S. B. – Je ne suis pas contre la piétonisation des voies sur berge dans l’absolu. Moi-même, en tant que maire de Saint-Maur-des-Fossés, j’essaie de rendre la Marne aux piétons. Je préside le syndicat Marne Vive, qui agit pour améliorer la qualité de la rivière et retrouver une eau de baignade. Je comprends et je partage l’objectif de réduire l’usage de la voiture et d’œuvrer pour un environnement plus sain. Ce que je dénonce, c’est la méthode. Il n’y a eu aucune concertation des communes de périphérie, la décision a été prise de manière unilatérale. Concrètement, cette décision aura un impact catastrophique sur la vie des habitants des banlieues. Cela affectera la vie quotidienne de deux millions et demi de personnes, dont un million deux cent mille en Val-de-Marne. Pour ces derniers, il existe actuellement deux solutions pour rejoindre Paris : soit prendre l’A86, où se situe chaque jour le plus gros bouchon d’Europe, soit prendre le RER A, la plus grande ligne de transports en commun d’Europe, complètement saturée aux heures de pointe. Fermer les voies sur berge, dans ces conditions, va entraîner une saturation encore plus importante de la ligne A du RER et occasionner une heure d’embouteillages supplémentaire pour ceux qui se déplacent en voiture. Cette heure perdue dans les transports a également un coût économique : cela représente, d’après la CCI, l’équivalent de 12 000 journées de travail par jour.

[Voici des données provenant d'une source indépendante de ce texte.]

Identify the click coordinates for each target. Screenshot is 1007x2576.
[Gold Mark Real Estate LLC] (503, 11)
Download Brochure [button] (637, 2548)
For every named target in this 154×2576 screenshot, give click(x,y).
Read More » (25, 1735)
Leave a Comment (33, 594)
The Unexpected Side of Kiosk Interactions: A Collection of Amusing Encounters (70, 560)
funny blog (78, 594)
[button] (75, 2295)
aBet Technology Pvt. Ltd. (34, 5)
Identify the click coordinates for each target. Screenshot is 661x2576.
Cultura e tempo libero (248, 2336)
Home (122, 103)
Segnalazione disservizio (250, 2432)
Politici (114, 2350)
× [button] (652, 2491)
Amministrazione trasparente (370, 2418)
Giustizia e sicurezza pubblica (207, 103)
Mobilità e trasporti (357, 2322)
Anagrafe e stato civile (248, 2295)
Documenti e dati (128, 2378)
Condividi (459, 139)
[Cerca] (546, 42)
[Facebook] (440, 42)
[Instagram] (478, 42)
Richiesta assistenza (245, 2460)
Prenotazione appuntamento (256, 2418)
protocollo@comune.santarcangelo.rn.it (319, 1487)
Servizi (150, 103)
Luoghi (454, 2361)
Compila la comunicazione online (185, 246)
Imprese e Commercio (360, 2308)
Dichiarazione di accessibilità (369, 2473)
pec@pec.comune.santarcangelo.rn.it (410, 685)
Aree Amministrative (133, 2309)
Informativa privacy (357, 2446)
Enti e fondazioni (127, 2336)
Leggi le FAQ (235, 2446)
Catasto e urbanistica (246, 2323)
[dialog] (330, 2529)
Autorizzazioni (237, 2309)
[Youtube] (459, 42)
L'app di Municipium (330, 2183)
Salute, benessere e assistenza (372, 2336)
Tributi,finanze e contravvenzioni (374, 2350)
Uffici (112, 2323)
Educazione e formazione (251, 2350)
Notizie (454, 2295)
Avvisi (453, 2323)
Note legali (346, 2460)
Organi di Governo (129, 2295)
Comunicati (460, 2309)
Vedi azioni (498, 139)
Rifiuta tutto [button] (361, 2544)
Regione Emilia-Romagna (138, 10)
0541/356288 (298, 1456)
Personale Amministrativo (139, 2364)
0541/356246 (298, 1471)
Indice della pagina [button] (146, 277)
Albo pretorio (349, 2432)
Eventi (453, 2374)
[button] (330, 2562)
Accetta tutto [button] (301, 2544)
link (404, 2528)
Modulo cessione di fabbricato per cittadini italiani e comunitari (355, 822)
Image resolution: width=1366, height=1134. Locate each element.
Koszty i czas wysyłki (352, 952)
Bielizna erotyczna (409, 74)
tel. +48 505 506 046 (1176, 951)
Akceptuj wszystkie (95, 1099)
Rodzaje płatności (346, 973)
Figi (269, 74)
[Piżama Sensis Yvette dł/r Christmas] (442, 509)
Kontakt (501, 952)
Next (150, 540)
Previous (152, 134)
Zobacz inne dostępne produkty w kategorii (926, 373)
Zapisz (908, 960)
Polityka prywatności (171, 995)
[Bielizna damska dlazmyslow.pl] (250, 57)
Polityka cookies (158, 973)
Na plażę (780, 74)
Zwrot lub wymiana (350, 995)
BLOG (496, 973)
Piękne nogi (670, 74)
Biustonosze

LPA – Qu’aurait-il fallu faire selon vous ?

S. B. – Il aurait fallu agir ensemble, de manière concertée. Avant d’entreprendre ce genre de projet, il convenait d’attendre que les transports en commun soient mieux développés autour de Paris. Depuis 20 ans, le STIF et la région ont déversé des millions d’euros pour que les Parisiens aient tous une bouche de métro au pied de chez eux. Il convient désormais de faire la même chose en banlieue. Les villes de banlieue se sont mises d’accord pour avoir un Grand Paris express, c’est-à-dire un métro orbital qui permet de lier les villes entre elles sans repasser par Paris. À Saint-Maur-des-Fossés, des travaux sont déjà en cours pour construire une gare souterraine… Ce réseau devrait voir le jour d’ici 2020 ou 2021, ce n’est qu’une question d’années… Il était donc possible d’attendre. En revanche, vous ne pouvez pas demander à un habitant de Saint-Maur-des-Fossés d’aller en vélo à La Défense ! Ce qui vaut pour les habitants de quelques arrondissements parisiens n’est pas transposable aux banlieues. Dans notre région, les emplois sont globalement à l’Ouest et les logements à l’Est. Il n’est pas possible de penser uniquement à Paris intra-muros. Il faut tenir compte de ce déséquilibre, avoir un prisme global sur ces questions, en prenant en compte les dynamiques du Grand Paris dans son ensemble.

LPA – D’après vous, c’est donc un conflit de Paris contre la banlieue qui se joue ?

S. B. – On a effectivement l’impression d’être des citoyens de seconde zone. La maire de Paris argumente en disant qu’il faut améliorer la qualité de l’air pour préserver la santé des enfants parisiens. Mais la santé des enfants en banlieue vaut bien celle des enfants de Paris ! Or, cette piétonisation des voies sur berge va générer encore plus d’embouteillage et donc de pollution dans notre département… On est bien dans une logique de Paris contre la banlieue. En outre, cette décision précarise particulièrement les banlieues les plus fragiles, comme la Seine-Saint-Denis et le Val-de-Marne. Pourquoi pousser ainsi la banlieue la plus pauvre dans une souricière ? D’autres villes, comme Lyon par exemple, ont mené ce genre de projets, mais cela a été fait avec l’aval du conseil départemental du Rhône et de la région. Les différents acteurs étaient alignés, d’accord sur le projet. C’est totalement différent de ce qui vient de se passer à Paris.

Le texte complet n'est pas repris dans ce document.